Transfiera el grano finamente molido de la licuadora a un tubo de micro centrífuga de plástico de dos mililitros. El mismo día de la extracción, prepare el disolvente de extracción, como se describe en el manuscrito. A continuación, pesa 200 miligramos de grano finamente molido en un tubo de micro centrífuga de dos mililitros.
Añadir 500 microlitros de disolvente de extracción al grano en el tubo. Además, prepare un espacio en blanco añadiendo 500 microlitros de disolvente de extracción a un tubo vacío. Con un homogeneizador, ajustado a 6.500 RPM, mezcle el disolvente y el grano durante 20 segundos.
A continuación, repita durante otros 20 segundos. Luego, centrifuga el tubo a cuatro grados centígrados y 16, 100 veces G, durante cinco minutos. Transfiera el sobrenadante a un tubo de plástico de dos mililitros y conserve el pellet.
Repita el proceso de extracción en el pellet dos veces. Combine los tres sobrenadantes, produciendo un volumen total de extracto de aproximadamente 1,5 mililitros y mezcle por vórtice. Para hacer una muestra agrupada de todos los extractos de grano que se utilizarán para el control de calidad, transfiera 55 microlitros de cada extracto de grano a un tubo de dos mililitros y vórtice.
A continuación, transfiera 50 microlitros alícuotas de esta muestra agrupada a viales de vidrio. Transfiera una alícuota de 50 microlitros de cada extracto de muestra de grano a viales de vidrio. Como se describe en el manuscrito escrito, prepare las soluciones que serán necesarias para la espectrometría de masas de cromatografía líquida.
El día del análisis de LCMS, preparar 100 mililitros de 5%acetonitrilo, que contiene 200 nanogramos por mililitro de leucina enkephalin. Añadir 950 microlitros de esta solución al vial de vidrio que contiene la alícuota de 50 microlitros del extracto de grano. Mezclar el contenido en el vial por vórtice.
En primer lugar, configure un calibrar los instrumentos como se describe en el manuscrito y la guía del usuario del fabricante. A continuación, purgue y enjuague el sistema de fluidos LC con disolventes de grado LCMS, incluidos los disolventes móviles de fase y lavado. Equilibre el sistema LC utilizando las condiciones de inicio del método LC, asegurando que la presión de la columna se haya estabilizado.
Configure la tabla de secuencia de instrumentos. Inyecte formate de sodio al principio de la secuencia de muestras para comprobar la calibración del instrumento. Analice primero los espacios en blanco de disolventes y preparativos, seguidos de muestras de control de calidad agrupadas para el acondicionamiento del sistema y, a continuación, la lista de muestras aleatorias.

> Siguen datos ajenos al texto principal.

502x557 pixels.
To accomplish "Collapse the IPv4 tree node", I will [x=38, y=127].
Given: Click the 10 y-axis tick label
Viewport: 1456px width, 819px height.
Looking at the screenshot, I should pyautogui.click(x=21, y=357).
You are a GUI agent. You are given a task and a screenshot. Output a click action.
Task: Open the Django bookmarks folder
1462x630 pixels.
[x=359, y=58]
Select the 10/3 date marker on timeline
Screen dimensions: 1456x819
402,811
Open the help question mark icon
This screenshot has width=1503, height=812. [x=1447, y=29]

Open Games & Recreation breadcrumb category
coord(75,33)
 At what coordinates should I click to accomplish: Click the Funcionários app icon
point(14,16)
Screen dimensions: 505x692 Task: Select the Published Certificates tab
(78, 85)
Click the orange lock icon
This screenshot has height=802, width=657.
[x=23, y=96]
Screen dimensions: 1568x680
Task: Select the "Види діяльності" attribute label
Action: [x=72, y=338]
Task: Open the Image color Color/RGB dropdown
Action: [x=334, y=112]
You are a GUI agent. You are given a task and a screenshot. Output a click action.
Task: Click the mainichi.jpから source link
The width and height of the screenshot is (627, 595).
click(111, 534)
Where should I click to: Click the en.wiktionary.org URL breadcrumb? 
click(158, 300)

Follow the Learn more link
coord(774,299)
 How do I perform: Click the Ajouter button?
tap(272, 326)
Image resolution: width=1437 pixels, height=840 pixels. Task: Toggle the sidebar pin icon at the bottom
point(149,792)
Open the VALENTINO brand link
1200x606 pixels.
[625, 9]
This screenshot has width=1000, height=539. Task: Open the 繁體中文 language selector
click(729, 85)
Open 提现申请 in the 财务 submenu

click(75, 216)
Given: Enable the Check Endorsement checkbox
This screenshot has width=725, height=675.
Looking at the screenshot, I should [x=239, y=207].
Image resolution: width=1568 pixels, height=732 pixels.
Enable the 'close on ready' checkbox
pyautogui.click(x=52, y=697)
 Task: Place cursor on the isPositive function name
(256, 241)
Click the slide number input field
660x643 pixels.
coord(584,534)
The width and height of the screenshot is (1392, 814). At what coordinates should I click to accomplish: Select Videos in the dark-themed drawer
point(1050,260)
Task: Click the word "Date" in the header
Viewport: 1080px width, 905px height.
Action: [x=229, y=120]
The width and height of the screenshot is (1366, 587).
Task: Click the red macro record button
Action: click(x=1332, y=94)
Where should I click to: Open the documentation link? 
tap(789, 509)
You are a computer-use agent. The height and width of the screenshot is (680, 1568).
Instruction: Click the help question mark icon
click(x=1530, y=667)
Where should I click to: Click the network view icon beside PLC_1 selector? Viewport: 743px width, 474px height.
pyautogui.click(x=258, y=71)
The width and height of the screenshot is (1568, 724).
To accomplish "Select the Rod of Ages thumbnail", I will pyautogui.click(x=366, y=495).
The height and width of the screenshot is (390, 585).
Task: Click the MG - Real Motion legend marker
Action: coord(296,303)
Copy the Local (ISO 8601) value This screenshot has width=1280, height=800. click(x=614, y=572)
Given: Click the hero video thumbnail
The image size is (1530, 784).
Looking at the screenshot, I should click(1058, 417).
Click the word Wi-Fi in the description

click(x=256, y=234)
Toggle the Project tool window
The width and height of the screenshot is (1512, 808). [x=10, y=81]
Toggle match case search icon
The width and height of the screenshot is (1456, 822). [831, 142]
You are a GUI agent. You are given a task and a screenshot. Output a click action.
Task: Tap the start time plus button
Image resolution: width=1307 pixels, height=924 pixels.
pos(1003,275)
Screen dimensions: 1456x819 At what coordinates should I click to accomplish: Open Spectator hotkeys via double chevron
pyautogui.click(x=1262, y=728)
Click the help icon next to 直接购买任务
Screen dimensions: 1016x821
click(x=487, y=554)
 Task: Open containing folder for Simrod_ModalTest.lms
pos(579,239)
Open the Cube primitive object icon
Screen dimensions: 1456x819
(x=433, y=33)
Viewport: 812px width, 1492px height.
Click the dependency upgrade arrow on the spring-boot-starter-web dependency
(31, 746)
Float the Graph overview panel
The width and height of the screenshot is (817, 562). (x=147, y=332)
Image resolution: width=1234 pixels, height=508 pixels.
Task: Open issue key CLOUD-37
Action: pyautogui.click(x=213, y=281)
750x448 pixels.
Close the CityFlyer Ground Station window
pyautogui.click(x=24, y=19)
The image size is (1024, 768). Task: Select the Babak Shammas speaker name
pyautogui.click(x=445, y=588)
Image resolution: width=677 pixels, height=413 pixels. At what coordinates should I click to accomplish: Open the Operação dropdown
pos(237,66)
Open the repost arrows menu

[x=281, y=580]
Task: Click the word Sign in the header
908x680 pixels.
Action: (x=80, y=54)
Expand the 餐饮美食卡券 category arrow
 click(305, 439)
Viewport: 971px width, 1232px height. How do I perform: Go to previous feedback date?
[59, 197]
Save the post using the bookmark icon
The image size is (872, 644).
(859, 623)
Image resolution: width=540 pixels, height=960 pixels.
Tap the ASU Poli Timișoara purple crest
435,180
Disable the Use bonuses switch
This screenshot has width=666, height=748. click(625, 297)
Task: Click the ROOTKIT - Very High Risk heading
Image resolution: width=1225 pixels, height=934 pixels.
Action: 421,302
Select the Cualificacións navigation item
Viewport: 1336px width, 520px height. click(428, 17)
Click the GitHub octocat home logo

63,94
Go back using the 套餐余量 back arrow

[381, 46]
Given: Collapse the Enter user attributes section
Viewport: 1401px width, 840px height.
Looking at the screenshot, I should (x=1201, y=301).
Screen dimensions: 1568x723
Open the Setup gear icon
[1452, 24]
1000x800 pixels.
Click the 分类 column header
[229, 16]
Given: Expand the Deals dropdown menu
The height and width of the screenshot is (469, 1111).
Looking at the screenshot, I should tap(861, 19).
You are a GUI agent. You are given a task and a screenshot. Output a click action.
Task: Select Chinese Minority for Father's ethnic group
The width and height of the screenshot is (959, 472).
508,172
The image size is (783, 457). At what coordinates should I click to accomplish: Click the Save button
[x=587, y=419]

Ejecute muestras de control de calidad a intervalos regulares, como réplicas técnicas. Ejecute dos muestras de control de calidad al final de la secuencia. Mientras se ejecuta la secuencia, compruebe la calidad de los datos, incluida la precisión de masa estándar interna y la reproducibilidad de la señal.
Para comprobar la reproducibilidad de la señal, la inspección visual de los espectros superpuestos debe ser suficiente. Se incluyeron cuatro normas internas en la solución utilizada para preparar los extractos de grano. Durante el LCMS, se observó una buena precisión de masa y una sola reproducibilidad de las normas internas para los modos de ionización positivos y negativos.
Sobre la base del análisis de los espacios en blanco, 421 señales en el modo negativo y 835 señales en el modo positivo fueron juzgadas como artefactos. Estas señales estaban presentes en espacios en blanco a intensidades iguales o superiores al 5% de la intensidad única media en las muestras de grano. Después de la eliminación de los artefactos y el filtrado posterior de los datos, el modo negativo devolvió 483 características y el modo positivo devolvió 523 características.
Aproximadamente 250 características eran biológicamente relevantes y diferían significativamente en intensidad entre las variedades de trigo. Las medidas de control de calidad, como la inclusión de espacios en blanco preparativos, estándares internos y muestras agrupadas, son importantes recordar en este protocolo.